→ **What the exercise asks**: Please give the records below as a Markdown table with the columns Row and Line. Put one non-blank line in each row, numbered in order, and leave out the blank lines.

-----

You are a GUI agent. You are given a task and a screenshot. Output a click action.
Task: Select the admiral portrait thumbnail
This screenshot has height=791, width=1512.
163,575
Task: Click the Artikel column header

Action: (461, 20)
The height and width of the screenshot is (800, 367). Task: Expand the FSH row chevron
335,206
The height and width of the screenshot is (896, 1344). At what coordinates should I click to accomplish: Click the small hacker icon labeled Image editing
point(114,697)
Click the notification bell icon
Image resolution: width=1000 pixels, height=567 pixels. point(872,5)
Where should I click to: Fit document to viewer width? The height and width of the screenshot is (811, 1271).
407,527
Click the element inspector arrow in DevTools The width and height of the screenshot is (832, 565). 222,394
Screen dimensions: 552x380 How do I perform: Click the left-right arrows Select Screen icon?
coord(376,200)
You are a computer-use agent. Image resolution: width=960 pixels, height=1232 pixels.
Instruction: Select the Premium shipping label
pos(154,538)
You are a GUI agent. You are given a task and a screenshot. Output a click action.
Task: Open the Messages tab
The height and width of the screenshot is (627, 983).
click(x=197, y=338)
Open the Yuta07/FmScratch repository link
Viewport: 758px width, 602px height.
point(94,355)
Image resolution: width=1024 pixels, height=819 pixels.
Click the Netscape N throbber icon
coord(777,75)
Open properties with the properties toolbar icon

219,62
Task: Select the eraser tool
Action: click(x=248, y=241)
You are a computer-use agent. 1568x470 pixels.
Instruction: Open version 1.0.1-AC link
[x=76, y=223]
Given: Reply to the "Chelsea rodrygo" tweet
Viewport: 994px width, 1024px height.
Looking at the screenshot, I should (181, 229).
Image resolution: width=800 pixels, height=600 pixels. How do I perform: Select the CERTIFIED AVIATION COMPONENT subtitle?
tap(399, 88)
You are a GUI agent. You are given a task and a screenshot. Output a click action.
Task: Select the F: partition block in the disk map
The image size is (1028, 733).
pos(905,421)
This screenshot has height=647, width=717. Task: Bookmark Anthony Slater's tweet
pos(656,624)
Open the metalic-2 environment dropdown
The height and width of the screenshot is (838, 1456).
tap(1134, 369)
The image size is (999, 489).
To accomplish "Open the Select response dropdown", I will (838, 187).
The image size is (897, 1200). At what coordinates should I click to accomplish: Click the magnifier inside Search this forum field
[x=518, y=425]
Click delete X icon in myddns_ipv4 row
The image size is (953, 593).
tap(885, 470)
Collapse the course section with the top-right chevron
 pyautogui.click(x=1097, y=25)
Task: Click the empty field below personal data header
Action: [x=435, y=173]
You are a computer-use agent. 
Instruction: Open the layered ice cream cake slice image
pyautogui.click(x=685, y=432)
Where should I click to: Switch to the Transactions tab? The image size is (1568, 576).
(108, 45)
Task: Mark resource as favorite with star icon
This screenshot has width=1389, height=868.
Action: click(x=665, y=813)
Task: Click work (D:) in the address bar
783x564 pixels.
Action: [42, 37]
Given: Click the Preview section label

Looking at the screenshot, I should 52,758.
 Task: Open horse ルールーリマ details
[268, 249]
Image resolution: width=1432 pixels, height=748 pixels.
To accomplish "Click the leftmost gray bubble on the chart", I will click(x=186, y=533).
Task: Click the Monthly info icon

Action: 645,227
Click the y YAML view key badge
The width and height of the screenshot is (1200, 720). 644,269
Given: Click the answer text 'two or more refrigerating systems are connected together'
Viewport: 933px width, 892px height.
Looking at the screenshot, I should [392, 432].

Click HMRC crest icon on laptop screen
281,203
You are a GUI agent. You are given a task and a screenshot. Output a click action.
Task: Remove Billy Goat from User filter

-----

→ **In response**:
| Row | Line |
|---|---|
| 1 | You are a GUI agent. You are given a task and a screenshot. Output a click action. |
| 2 | Task: Select the admiral portrait thumbnail |
| 3 | This screenshot has height=791, width=1512. |
| 4 | 163,575 |
| 5 | Task: Click the Artikel column header |
| 6 | Action: (461, 20) |
| 7 | The height and width of the screenshot is (800, 367). Task: Expand the FSH row chevron |
| 8 | 335,206 |
| 9 | The height and width of the screenshot is (896, 1344). At what coordinates should I click to accomplish: Click the small hacker icon labeled Image editing |
| 10 | point(114,697) |
| 11 | Click the notification bell icon |
| 12 | Image resolution: width=1000 pixels, height=567 pixels. point(872,5) |
| 13 | Where should I click to: Fit document to viewer width? The height and width of the screenshot is (811, 1271). |
| 14 | 407,527 |
| 15 | Click the element inspector arrow in DevTools The width and height of the screenshot is (832, 565). 222,394 |
| 16 | Screen dimensions: 552x380 How do I perform: Click the left-right arrows Select Screen icon? |
| 17 | coord(376,200) |
| 18 | You are a computer-use agent. Image resolution: width=960 pixels, height=1232 pixels. |
| 19 | Instruction: Select the Premium shipping label |
| 20 | pos(154,538) |
| 21 | You are a GUI agent. You are given a task and a screenshot. Output a click action. |
| 22 | Task: Open the Messages tab |
| 23 | The height and width of the screenshot is (627, 983). |
| 24 | click(x=197, y=338) |
| 25 | Open the Yuta07/FmScratch repository link |
| 26 | Viewport: 758px width, 602px height. |
| 27 | point(94,355) |
| 28 | Image resolution: width=1024 pixels, height=819 pixels. |
| 29 | Click the Netscape N throbber icon |
| 30 | coord(777,75) |
| 31 | Open properties with the properties toolbar icon |
| 32 | 219,62 |
| 33 | Task: Select the eraser tool |
| 34 | Action: click(x=248, y=241) |
| 35 | You are a computer-use agent. 1568x470 pixels. |
| 36 | Instruction: Open version 1.0.1-AC link |
| 37 | [x=76, y=223] |
| 38 | Given: Reply to the "Chelsea rodrygo" tweet |
| 39 | Viewport: 994px width, 1024px height. |
| 40 | Looking at the screenshot, I should (181, 229). |
| 41 | Image resolution: width=800 pixels, height=600 pixels. How do I perform: Select the CERTIFIED AVIATION COMPONENT subtitle? |
| 42 | tap(399, 88) |
| 43 | You are a GUI agent. You are given a task and a screenshot. Output a click action. |
| 44 | Task: Select the F: partition block in the disk map |
| 45 | The image size is (1028, 733). |
| 46 | pos(905,421) |
| 47 | This screenshot has height=647, width=717. Task: Bookmark Anthony Slater's tweet |
| 48 | pos(656,624) |
| 49 | Open the metalic-2 environment dropdown |
| 50 | The height and width of the screenshot is (838, 1456). |
| 51 | tap(1134, 369) |
| 52 | The image size is (999, 489). |
| 53 | To accomplish "Open the Select response dropdown", I will (838, 187). |
| 54 | The image size is (897, 1200). At what coordinates should I click to accomplish: Click the magnifier inside Search this forum field |
| 55 | [x=518, y=425] |
| 56 | Click delete X icon in myddns_ipv4 row |
| 57 | The image size is (953, 593). |
| 58 | tap(885, 470) |
| 59 | Collapse the course section with the top-right chevron |
| 60 |  pyautogui.click(x=1097, y=25) |
| 61 | Task: Click the empty field below personal data header |
| 62 | Action: [x=435, y=173] |
| 63 | You are a computer-use agent.  |
| 64 | Instruction: Open the layered ice cream cake slice image |
| 65 | pyautogui.click(x=685, y=432) |
| 66 | Where should I click to: Switch to the Transactions tab? The image size is (1568, 576). |
| 67 | (108, 45) |
| 68 | Task: Mark resource as favorite with star icon |
| 69 | This screenshot has width=1389, height=868. |
| 70 | Action: click(x=665, y=813) |
| 71 | Task: Click work (D:) in the address bar |
| 72 | 783x564 pixels. |
| 73 | Action: [42, 37] |
| 74 | Given: Click the Preview section label |
| 75 | Looking at the screenshot, I should 52,758. |
| 76 |  Task: Open horse ルールーリマ details |
| 77 | [268, 249] |
| 78 | Image resolution: width=1432 pixels, height=748 pixels. |
| 79 | To accomplish "Click the leftmost gray bubble on the chart", I will click(x=186, y=533). |
| 80 | Task: Click the Monthly info icon |
| 81 | Action: 645,227 |
| 82 | Click the y YAML view key badge |
| 83 | The width and height of the screenshot is (1200, 720). 644,269 |
| 84 | Given: Click the answer text 'two or more refrigerating systems are connected together' |
| 85 | Viewport: 933px width, 892px height. |
| 86 | Looking at the screenshot, I should [392, 432]. |
| 87 | Click HMRC crest icon on laptop screen |
| 88 | 281,203 |
| 89 | You are a GUI agent. You are given a task and a screenshot. Output a click action. |
| 90 | Task: Remove Billy Goat from User filter |